Рэйчел поднялась следом за Мейсоном по широкой деревянной лестнице с резными дубовыми перилами и прекрасно обточенными балясинами. Верхний этаж, о котором говорил Мейсон, на самом деле оказался чердаком, и ей пришлось нагибать голову, чтобы не стукнуться о низкий косой потолок. Все убранство этой комнаты с голыми побеленными стенами состояло из полосатых занавесок на окнах (их, наверно, Шейенн перешила из покрывала), огромных размеров матраца на полу и комода с выдвижными ящиками в простенке между окнами.

Войдя, Мейсон сразу же уселся на матрац, скрестив ноги по-индейски.
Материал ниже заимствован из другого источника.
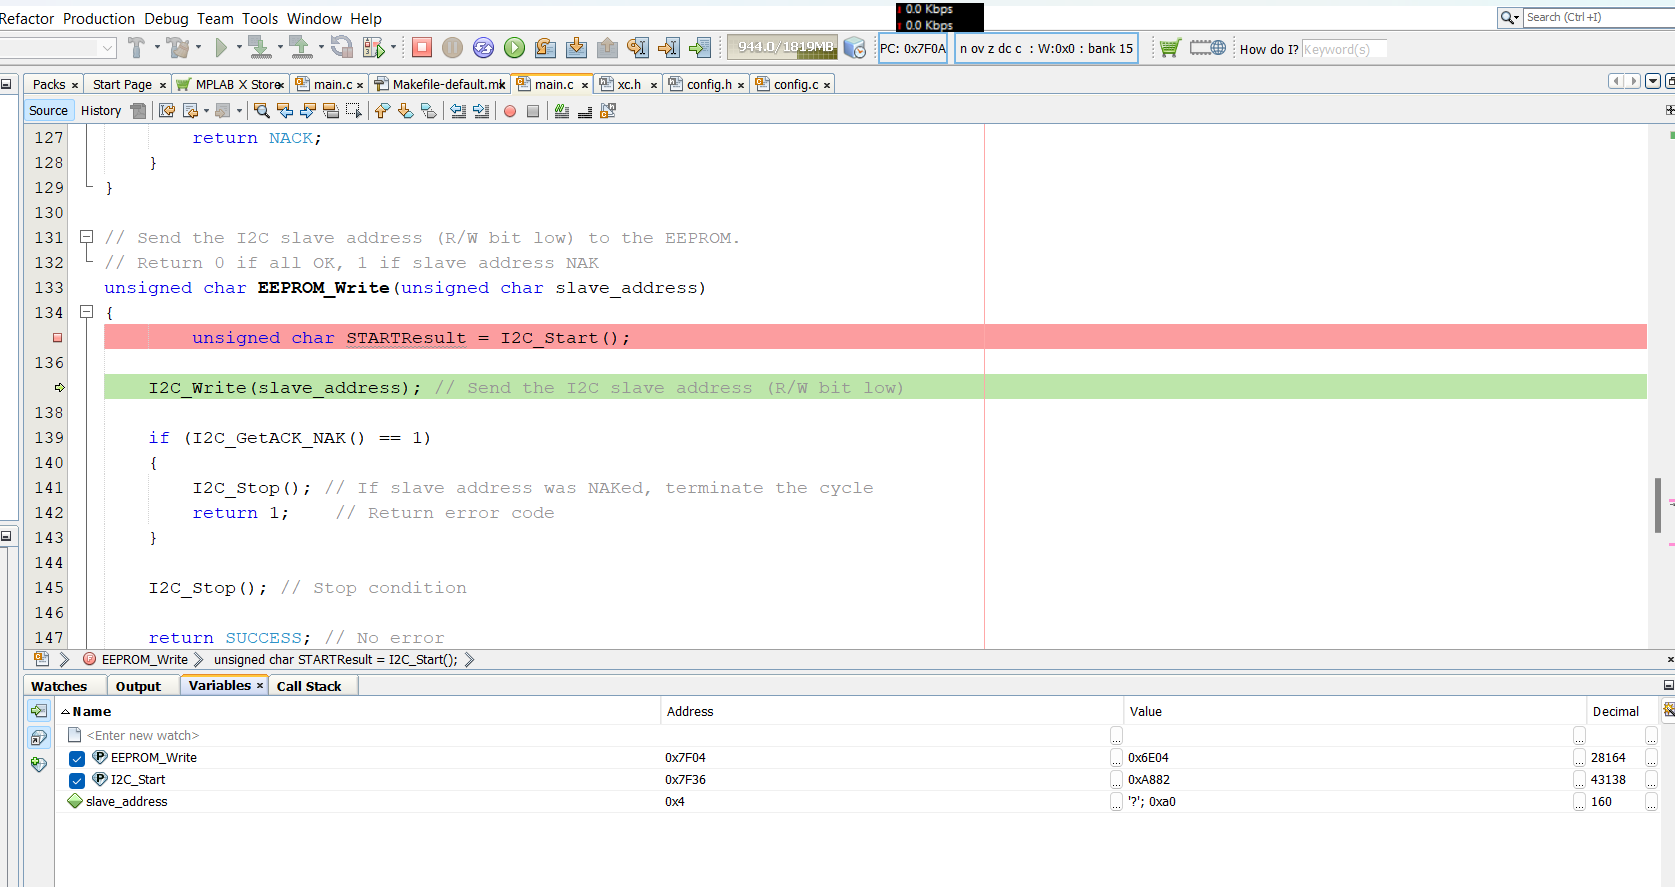Open the Debug menu
Screen dimensions: 1675x887
tap(166, 19)
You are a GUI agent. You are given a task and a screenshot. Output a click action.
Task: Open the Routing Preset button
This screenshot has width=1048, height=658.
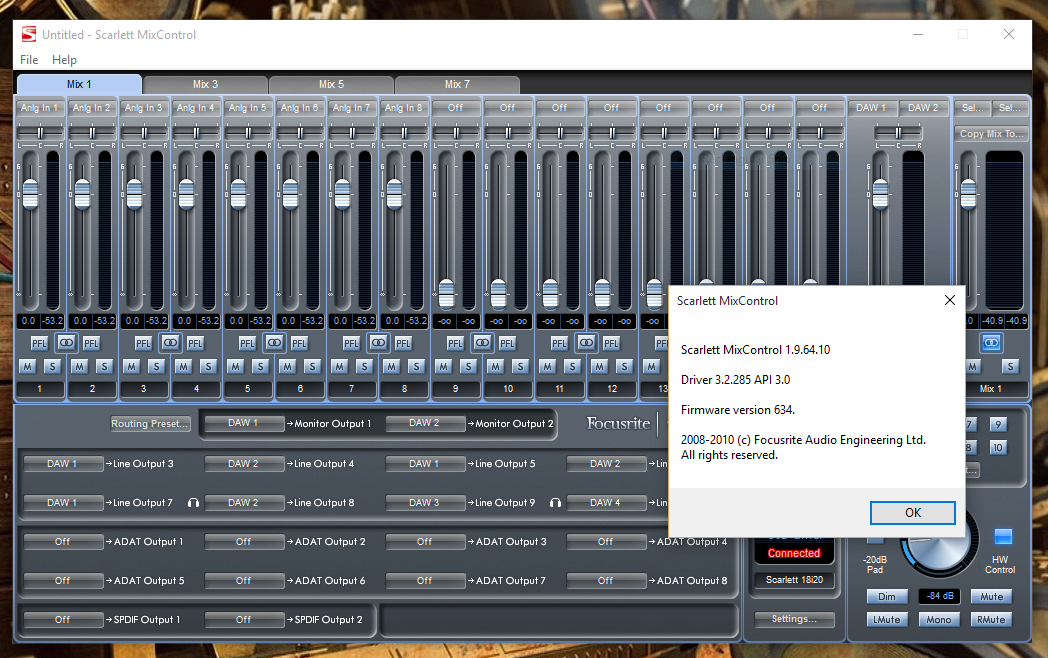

Заметив несколько растерянный взгляд Рэйчел, он сказал:

– Знаю, у нас тут немного пустовато. Но это же временное жилье. До конца лета. Потом переселимся в город. В сентябре я начинаю работать в Бюро юридической помощи. Я тебе, кажется, говорил? Мне до смерти надоело заниматься делами всяких там корпораций. Сама знаешь, все эти богатые задницы только и смотрят, где бы друг другу напакостить. А многие порядочные люди отправляются за решетку только потому, что у них нет денег нанять себе хорошего адвоката! Ты даже понятия не имеешь, сколько у нас таких людей. Конечно, в Бюро не одни только хорошие адвокаты, есть и неважные – из тех, кто больше нигде не может устроиться. Но я совсем другое дело, потому что самвыбрал эту работу. Чтобы помогать людям.

Присев на матрац рядом с Мейсоном, Рэйчел поцеловала его в щеку. Она гордилась им – его храбростью, его благородством.
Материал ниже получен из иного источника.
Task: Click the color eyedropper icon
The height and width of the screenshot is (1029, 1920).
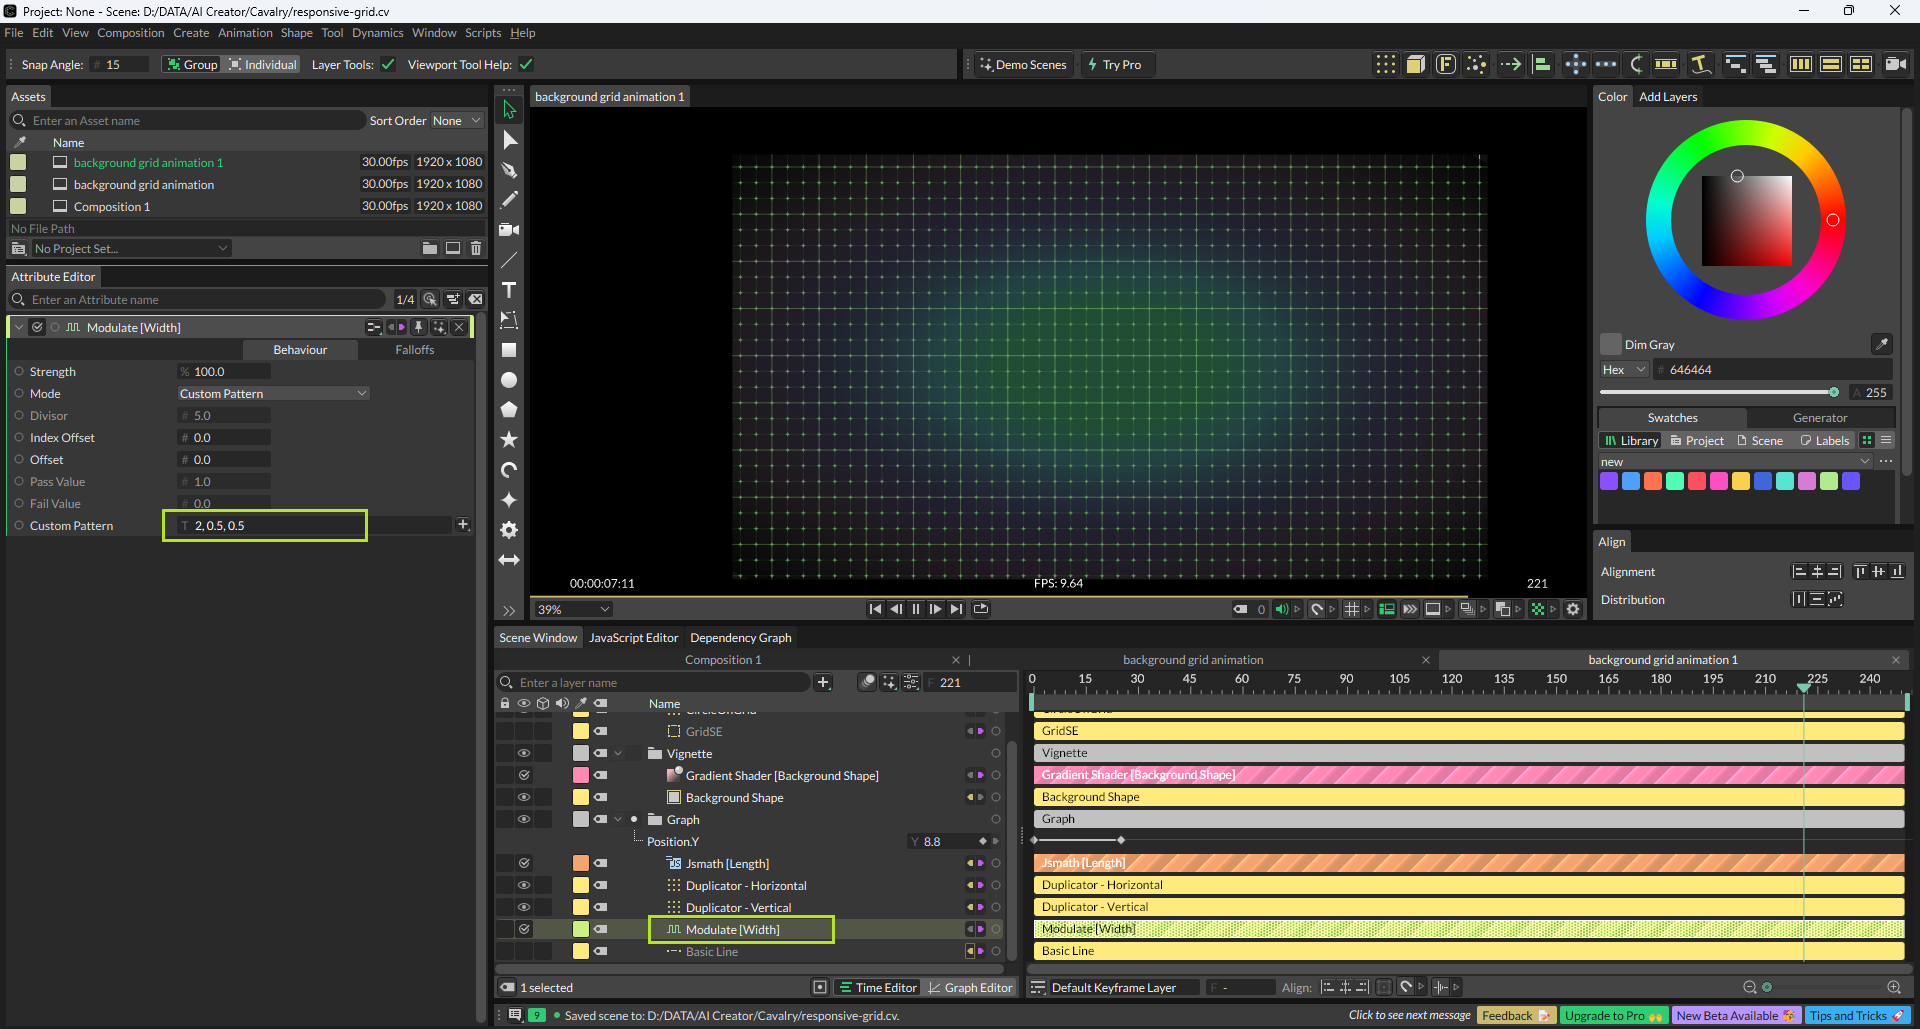Action: click(x=1881, y=344)
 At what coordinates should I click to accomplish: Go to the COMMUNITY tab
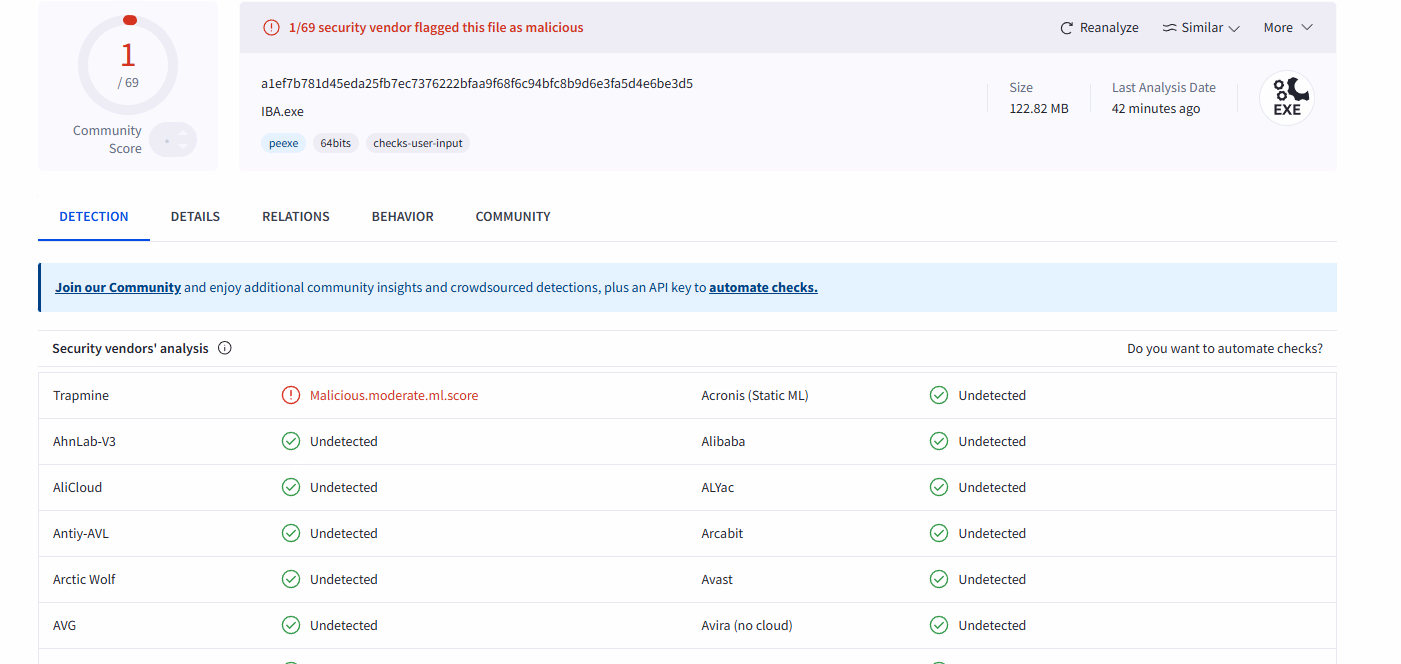pyautogui.click(x=513, y=216)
– Бедная Делла Стрит, – вздохнула она.

– При чем тут Делла Стрит? – удивился Мейсон.

– Я просто подумала: а где бы оказалась Делла, если Перри Мейсон подобно тебе перешел бы работать в Бюро юридической помощи?

Рассмеявшись, он потянулся к дальнему краю матраца и вытащил из-под него полиэтиленовый пакет.
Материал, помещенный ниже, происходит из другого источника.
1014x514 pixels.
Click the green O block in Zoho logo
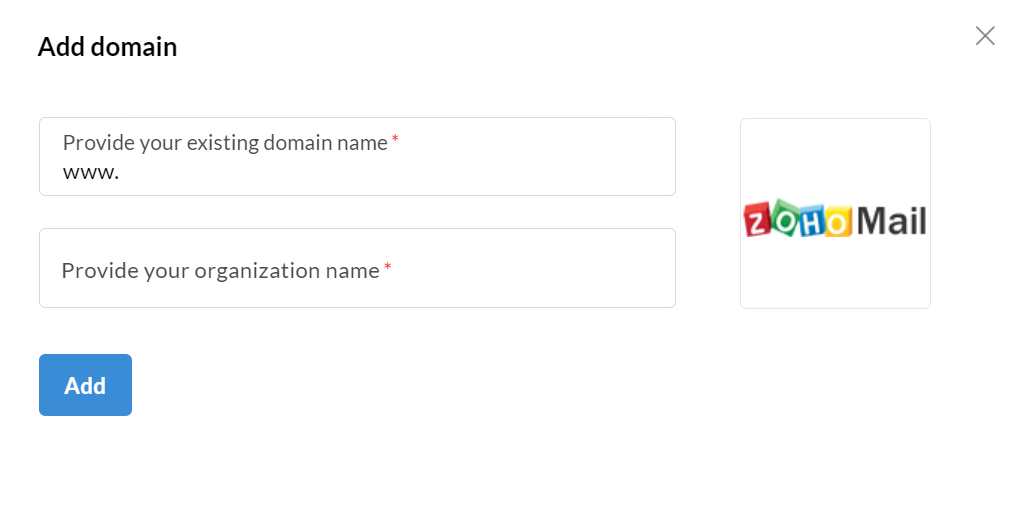pyautogui.click(x=786, y=220)
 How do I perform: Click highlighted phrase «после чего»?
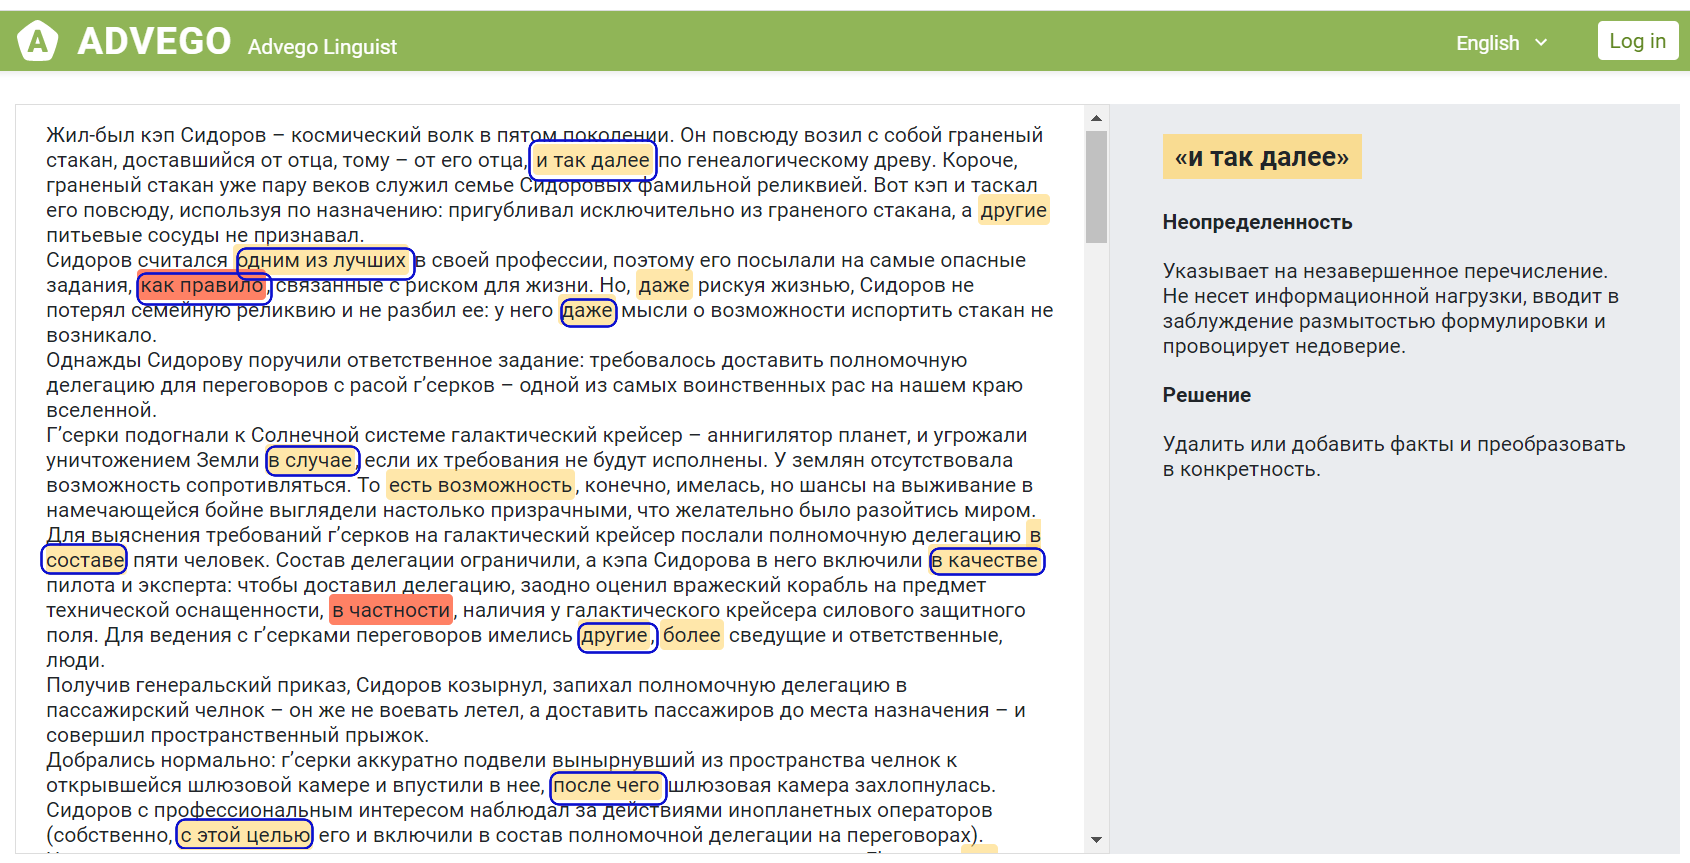click(x=607, y=786)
– Хочешь покурить? Вспомнить прежние денечки? – предложил он.

Мейсон свернул самокрутку – и они, закурив, стали молча передавать сигарету друг другу. На душе Рэйчел сделалось легко: казалось, по-дружески делить „травку" с Мейсоном в день его женитьбы было совершенно естественным. К тому же это помогало ей отвлечься от мыслей о себе, своих страданиях.

– А что происходит с доктором Килдером? – нарушил молчание Мейсон. – Спасаешь чужие жизни – и нет времени устроить свою собственную? Влюбиться, выйти замуж наконец?

– Один раз я уже влюблялась, – ответила Рэйчел задумчиво. – По крайней мере, мне так казалось. Так что лучше уж мне заниматься спасением жизней, начиная со своей… Знаешь, а я уже вроде как привыкла к твоей косичке! Она мне даже нравится. Наверно, я уже спеклась, да?

– Я ее сам вырастил.

– Кого? – хихикнула она. – Косичку?.. Рэйчел почувствовала странную легкость в голове.

– Нет, вот это. – И он протянул ей сигарету с „травкой". – В той теплице, где мы были.

– Я догадалась.

– Папочка, похоже, тоже просек. Требовал от меня откровенно сказать, не балуюсь ли я наркотиками? Он меня достал! Никак не может смириться, что я не пошел по его стопам и не занимаюсь бизнесом.

Рэйчел как можно глубже затянулась, закашлявшись от сладковатого дыма. Она давно уже не курила „травку" – возможно, слишком давно.

Откинувшись назад, она облокотилась на матрац: отсюда через низкое окно можно было видеть заходящее солнце в мандариновой дымке, застилавшей реку.

– Хочешь упасть? – спросила она. – Я собираюсь отправиться во Вьетнам.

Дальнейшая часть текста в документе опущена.